AVAILABLE DATA>
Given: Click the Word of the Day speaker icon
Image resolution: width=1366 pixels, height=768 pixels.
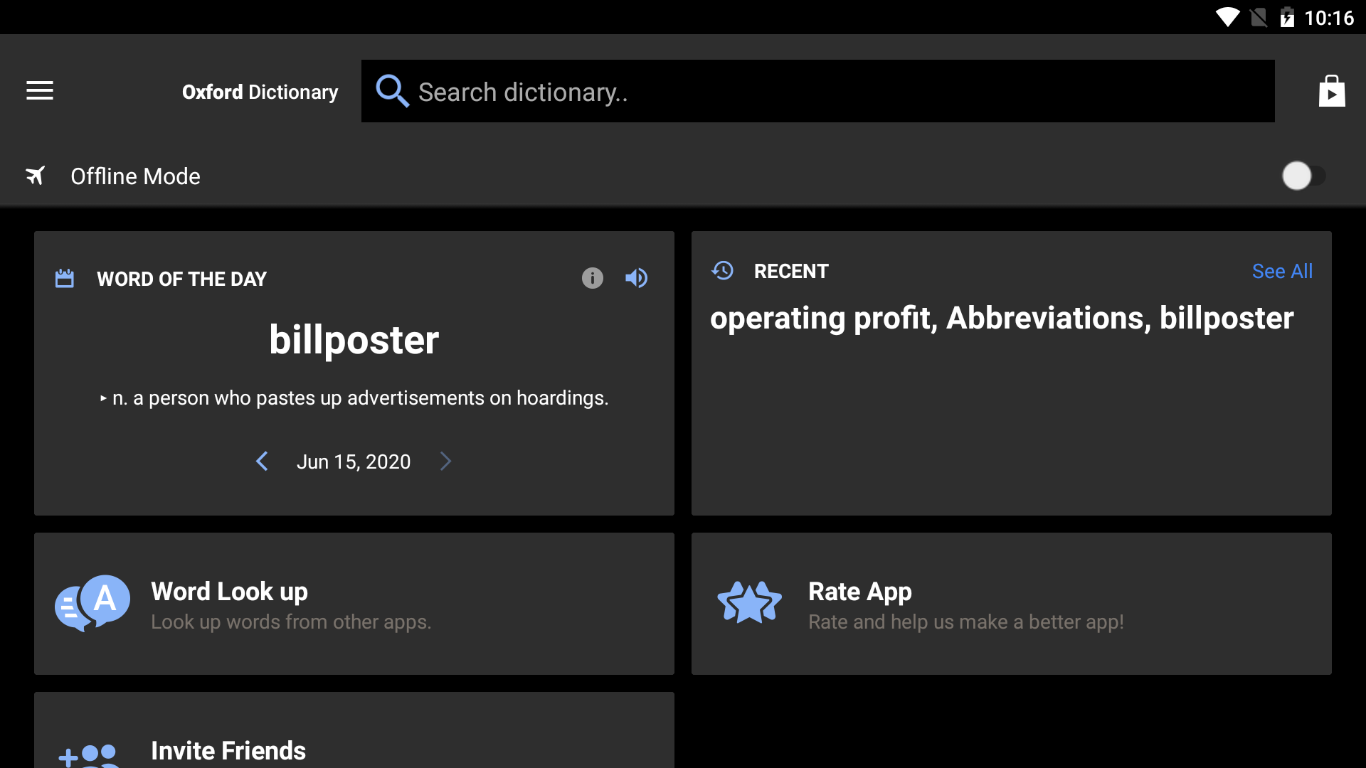Looking at the screenshot, I should 638,277.
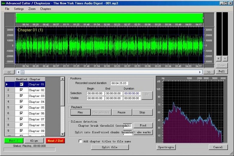Click the Find button for silence detection
This screenshot has height=156, width=234.
coord(143,126)
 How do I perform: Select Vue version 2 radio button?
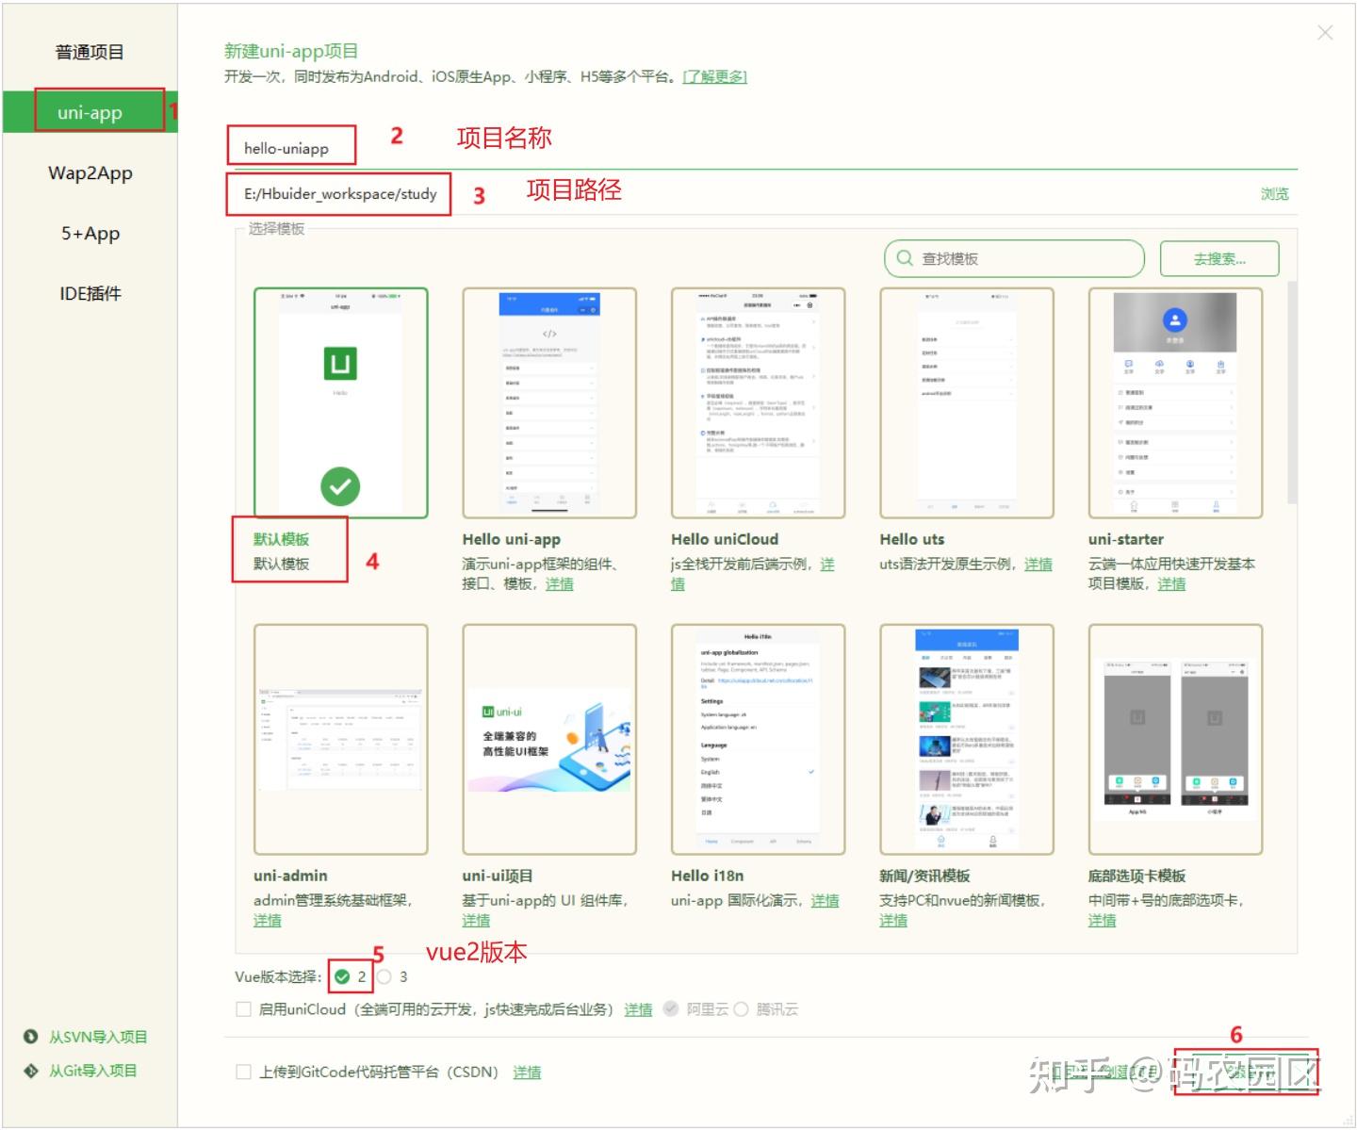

WHAT TO DO> Starting at the line that contains "Image resolution: width=1366", output every line through the end of the data, both ends included, and nothing else; pictures stay out.

SOLUTION>
Image resolution: width=1366 pixels, height=768 pixels.
Looking at the screenshot, I should 638,277.
Click the Find button for silence detection
This screenshot has height=156, width=234.
coord(143,126)
 How do I perform: Select Vue version 2 radio button?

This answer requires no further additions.